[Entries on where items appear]
◇ ◇ ◇ ◇

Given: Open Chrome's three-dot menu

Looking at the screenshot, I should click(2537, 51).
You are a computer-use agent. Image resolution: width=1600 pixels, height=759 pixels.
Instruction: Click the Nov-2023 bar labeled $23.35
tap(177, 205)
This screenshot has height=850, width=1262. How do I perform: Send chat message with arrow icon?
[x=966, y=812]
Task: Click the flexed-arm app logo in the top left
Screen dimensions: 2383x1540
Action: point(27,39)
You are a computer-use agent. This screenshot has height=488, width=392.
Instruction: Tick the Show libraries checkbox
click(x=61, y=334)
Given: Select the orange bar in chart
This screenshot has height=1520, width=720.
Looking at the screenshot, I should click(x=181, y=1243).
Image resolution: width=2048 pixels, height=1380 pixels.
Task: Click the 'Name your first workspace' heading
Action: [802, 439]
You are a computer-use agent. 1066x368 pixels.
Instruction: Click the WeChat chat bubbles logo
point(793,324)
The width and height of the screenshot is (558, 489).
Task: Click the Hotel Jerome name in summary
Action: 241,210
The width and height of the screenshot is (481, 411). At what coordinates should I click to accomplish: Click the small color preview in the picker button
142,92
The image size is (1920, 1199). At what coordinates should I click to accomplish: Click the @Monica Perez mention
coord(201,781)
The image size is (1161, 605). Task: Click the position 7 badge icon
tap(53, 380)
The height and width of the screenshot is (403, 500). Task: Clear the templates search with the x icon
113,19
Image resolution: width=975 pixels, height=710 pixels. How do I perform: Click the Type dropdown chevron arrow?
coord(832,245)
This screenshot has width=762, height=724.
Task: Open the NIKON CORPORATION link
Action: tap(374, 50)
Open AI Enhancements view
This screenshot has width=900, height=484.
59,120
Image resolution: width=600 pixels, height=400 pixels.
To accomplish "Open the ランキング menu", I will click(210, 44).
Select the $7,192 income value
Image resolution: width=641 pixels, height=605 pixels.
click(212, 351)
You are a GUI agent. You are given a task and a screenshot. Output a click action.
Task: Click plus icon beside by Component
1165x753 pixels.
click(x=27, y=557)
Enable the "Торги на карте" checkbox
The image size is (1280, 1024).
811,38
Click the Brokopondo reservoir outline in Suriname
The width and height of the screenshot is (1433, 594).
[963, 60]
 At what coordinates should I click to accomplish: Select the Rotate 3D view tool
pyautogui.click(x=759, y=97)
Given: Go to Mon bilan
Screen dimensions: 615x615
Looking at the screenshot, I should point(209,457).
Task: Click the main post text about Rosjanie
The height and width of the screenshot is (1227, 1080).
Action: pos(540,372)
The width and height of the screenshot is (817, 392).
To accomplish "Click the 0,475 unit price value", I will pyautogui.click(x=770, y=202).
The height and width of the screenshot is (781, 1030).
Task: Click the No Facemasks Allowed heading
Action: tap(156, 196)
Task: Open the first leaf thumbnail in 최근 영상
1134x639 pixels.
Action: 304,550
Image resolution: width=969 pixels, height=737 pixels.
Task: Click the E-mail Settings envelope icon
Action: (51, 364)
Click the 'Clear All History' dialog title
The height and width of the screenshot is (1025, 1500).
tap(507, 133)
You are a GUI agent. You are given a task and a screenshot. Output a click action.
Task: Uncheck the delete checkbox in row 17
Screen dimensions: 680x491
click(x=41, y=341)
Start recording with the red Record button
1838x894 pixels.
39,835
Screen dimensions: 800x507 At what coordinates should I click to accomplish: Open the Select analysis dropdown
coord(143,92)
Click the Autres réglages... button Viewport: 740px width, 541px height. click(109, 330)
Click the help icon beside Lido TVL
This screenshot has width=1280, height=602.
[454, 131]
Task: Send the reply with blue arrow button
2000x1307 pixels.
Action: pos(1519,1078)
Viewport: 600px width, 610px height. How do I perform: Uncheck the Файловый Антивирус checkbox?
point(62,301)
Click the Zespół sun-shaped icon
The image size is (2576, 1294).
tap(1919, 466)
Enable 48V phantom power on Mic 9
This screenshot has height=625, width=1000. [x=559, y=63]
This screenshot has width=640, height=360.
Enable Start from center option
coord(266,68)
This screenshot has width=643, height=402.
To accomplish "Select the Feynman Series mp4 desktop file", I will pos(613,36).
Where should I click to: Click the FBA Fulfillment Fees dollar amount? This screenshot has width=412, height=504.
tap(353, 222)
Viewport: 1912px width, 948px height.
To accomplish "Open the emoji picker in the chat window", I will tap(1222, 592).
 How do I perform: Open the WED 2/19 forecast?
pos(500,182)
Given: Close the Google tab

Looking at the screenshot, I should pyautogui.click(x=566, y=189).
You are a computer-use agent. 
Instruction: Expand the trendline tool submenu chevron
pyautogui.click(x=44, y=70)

◇ ◇ ◇ ◇

__Stated exercise__. Copy out, word for word, the records starting at the line with "The image size is (1920, 1199)." and ending at the line with "pyautogui.click(x=759, y=97)".

__Task response__.
The image size is (1920, 1199). At what coordinates should I click to accomplish: Click the @Monica Perez mention
coord(201,781)
The image size is (1161, 605). Task: Click the position 7 badge icon
tap(53, 380)
The height and width of the screenshot is (403, 500). Task: Clear the templates search with the x icon
113,19
Image resolution: width=975 pixels, height=710 pixels. How do I perform: Click the Type dropdown chevron arrow?
coord(832,245)
This screenshot has width=762, height=724.
Task: Open the NIKON CORPORATION link
Action: tap(374, 50)
Open AI Enhancements view
This screenshot has width=900, height=484.
59,120
Image resolution: width=600 pixels, height=400 pixels.
To accomplish "Open the ランキング menu", I will click(210, 44).
Select the $7,192 income value
Image resolution: width=641 pixels, height=605 pixels.
click(212, 351)
You are a GUI agent. You are given a task and a screenshot. Output a click action.
Task: Click plus icon beside by Component
1165x753 pixels.
click(x=27, y=557)
Enable the "Торги на карте" checkbox
The image size is (1280, 1024).
811,38
Click the Brokopondo reservoir outline in Suriname
The width and height of the screenshot is (1433, 594).
[963, 60]
 At what coordinates should I click to accomplish: Select the Rotate 3D view tool
pyautogui.click(x=759, y=97)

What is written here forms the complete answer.